TASK DETAILS> The required output is the line that contains "Click the Request URL heading" and every line after it, each written out exactly, up to the end of the entries.

*** Opening PROVIDED ENTRIES ***

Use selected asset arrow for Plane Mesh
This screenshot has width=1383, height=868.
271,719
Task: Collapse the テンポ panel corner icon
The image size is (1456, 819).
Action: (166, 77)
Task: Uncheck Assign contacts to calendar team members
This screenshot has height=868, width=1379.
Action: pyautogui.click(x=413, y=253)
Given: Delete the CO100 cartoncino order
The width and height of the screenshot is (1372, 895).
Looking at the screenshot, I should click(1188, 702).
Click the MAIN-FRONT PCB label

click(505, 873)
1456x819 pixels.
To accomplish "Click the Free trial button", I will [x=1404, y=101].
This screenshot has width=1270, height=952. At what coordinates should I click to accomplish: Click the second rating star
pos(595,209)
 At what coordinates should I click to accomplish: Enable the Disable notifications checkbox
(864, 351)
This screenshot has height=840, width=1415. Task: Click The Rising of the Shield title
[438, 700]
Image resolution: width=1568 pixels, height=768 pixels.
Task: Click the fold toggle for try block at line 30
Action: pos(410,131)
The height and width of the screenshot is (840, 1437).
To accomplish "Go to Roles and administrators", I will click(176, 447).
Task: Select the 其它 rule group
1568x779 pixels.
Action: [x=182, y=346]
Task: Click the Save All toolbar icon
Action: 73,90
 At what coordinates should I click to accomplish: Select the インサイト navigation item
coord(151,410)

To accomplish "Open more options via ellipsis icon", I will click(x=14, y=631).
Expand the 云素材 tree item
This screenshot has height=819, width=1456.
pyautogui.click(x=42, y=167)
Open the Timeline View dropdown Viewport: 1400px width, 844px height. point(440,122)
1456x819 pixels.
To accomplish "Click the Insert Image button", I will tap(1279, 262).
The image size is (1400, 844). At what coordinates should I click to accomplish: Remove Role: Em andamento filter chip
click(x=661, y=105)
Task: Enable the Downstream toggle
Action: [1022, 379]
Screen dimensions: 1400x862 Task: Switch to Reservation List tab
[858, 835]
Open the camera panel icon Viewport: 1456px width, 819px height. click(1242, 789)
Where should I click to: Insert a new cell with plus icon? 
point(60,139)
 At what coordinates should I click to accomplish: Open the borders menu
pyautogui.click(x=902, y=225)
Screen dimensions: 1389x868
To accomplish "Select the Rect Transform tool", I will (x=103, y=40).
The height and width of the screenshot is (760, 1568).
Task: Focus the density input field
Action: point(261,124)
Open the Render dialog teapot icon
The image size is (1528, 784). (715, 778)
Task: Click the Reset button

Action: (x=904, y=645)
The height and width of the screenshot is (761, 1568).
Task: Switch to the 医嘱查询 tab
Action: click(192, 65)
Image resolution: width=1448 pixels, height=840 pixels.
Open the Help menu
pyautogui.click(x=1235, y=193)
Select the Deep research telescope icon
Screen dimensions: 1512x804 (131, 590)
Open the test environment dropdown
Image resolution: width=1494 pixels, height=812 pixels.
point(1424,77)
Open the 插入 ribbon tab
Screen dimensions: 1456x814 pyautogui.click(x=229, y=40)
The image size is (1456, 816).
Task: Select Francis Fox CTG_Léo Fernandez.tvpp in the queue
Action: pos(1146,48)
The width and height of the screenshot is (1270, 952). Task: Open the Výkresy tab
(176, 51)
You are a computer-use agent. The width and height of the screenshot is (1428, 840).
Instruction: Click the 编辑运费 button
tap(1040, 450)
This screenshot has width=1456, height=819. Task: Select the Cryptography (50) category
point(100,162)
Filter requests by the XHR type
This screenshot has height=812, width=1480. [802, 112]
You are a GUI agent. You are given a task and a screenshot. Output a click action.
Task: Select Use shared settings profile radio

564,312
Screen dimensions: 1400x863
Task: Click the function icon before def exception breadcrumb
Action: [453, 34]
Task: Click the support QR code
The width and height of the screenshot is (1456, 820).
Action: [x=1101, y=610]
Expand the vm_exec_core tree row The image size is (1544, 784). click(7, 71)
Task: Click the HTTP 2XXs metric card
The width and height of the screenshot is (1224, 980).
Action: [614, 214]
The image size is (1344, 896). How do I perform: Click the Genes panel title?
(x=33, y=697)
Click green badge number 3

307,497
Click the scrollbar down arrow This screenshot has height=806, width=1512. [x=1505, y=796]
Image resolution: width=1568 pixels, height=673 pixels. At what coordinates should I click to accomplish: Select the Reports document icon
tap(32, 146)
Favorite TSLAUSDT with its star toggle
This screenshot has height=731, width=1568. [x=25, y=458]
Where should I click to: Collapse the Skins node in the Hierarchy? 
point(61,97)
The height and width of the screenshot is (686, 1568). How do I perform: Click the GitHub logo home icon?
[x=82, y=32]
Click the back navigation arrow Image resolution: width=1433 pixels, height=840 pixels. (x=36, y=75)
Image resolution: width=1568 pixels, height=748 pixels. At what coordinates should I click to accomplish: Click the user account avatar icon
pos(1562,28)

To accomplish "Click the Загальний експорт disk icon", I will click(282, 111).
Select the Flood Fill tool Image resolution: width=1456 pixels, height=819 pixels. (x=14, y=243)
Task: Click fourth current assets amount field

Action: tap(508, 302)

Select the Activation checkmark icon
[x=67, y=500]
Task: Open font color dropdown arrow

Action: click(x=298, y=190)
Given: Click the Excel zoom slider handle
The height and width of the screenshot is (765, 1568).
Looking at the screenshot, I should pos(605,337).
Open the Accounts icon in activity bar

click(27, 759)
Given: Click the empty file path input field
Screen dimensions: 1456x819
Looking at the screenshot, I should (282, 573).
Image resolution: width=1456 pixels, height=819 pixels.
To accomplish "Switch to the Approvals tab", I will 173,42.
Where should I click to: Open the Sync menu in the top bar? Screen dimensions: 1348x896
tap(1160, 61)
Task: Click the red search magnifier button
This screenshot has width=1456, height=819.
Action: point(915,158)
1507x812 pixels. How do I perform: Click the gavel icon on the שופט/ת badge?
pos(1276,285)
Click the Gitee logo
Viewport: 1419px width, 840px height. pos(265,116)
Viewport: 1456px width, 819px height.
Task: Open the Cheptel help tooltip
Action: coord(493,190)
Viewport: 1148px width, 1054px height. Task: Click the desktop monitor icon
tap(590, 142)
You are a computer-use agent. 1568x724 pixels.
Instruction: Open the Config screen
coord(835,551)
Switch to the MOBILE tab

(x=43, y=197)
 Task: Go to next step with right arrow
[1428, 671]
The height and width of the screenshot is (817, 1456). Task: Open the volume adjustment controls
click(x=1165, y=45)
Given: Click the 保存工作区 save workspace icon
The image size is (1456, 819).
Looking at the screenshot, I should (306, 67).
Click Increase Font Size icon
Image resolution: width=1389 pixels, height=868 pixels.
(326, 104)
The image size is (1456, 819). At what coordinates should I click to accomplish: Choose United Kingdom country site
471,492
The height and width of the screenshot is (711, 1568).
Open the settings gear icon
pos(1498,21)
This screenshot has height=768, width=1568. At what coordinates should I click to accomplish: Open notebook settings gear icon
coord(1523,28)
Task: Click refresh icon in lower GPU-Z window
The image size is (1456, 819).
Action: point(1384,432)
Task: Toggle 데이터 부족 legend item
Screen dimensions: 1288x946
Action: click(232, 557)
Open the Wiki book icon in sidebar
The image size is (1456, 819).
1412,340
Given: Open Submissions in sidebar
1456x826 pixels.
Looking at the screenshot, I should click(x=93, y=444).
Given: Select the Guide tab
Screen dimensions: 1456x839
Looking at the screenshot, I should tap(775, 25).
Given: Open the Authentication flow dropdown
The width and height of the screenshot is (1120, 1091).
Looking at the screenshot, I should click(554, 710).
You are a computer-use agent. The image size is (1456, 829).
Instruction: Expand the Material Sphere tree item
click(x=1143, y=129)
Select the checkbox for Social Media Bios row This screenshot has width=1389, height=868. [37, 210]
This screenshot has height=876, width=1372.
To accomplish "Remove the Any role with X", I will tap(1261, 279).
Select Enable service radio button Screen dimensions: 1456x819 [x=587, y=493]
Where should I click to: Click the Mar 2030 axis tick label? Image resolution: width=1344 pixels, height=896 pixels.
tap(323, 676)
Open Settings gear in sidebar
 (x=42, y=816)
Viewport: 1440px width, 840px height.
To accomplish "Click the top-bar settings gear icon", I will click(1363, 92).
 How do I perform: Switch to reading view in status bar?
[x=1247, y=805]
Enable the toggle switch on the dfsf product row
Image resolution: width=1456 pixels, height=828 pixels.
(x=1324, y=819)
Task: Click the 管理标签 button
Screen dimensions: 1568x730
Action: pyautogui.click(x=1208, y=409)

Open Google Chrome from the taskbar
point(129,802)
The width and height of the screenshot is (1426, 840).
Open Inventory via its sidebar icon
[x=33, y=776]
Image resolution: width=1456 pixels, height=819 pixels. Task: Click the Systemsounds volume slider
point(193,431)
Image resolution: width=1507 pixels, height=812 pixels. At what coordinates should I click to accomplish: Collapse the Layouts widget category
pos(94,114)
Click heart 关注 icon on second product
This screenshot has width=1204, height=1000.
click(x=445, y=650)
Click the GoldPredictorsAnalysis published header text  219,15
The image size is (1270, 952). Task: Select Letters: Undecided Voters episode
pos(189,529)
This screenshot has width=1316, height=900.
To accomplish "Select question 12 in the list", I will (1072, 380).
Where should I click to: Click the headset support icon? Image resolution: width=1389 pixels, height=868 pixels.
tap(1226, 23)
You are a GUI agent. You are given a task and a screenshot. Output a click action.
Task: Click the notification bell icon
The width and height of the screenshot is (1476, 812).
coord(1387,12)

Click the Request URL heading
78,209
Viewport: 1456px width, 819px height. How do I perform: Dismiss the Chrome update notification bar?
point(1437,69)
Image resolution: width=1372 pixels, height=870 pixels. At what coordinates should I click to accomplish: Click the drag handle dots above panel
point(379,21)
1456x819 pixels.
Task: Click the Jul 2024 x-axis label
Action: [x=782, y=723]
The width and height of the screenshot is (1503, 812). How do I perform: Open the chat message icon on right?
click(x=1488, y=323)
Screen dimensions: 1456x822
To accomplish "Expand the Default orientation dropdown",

*** Closing PROVIDED ENTRIES ***

SOLUTION TO THIS PROBLEM>
Click the Request URL heading
78,209
Viewport: 1456px width, 819px height. How do I perform: Dismiss the Chrome update notification bar?
point(1437,69)
Image resolution: width=1372 pixels, height=870 pixels. At what coordinates should I click to accomplish: Click the drag handle dots above panel
point(379,21)
1456x819 pixels.
Task: Click the Jul 2024 x-axis label
Action: [x=782, y=723]
The width and height of the screenshot is (1503, 812). How do I perform: Open the chat message icon on right?
click(x=1488, y=323)
Screen dimensions: 1456x822
To accomplish "Expand the Default orientation dropdown",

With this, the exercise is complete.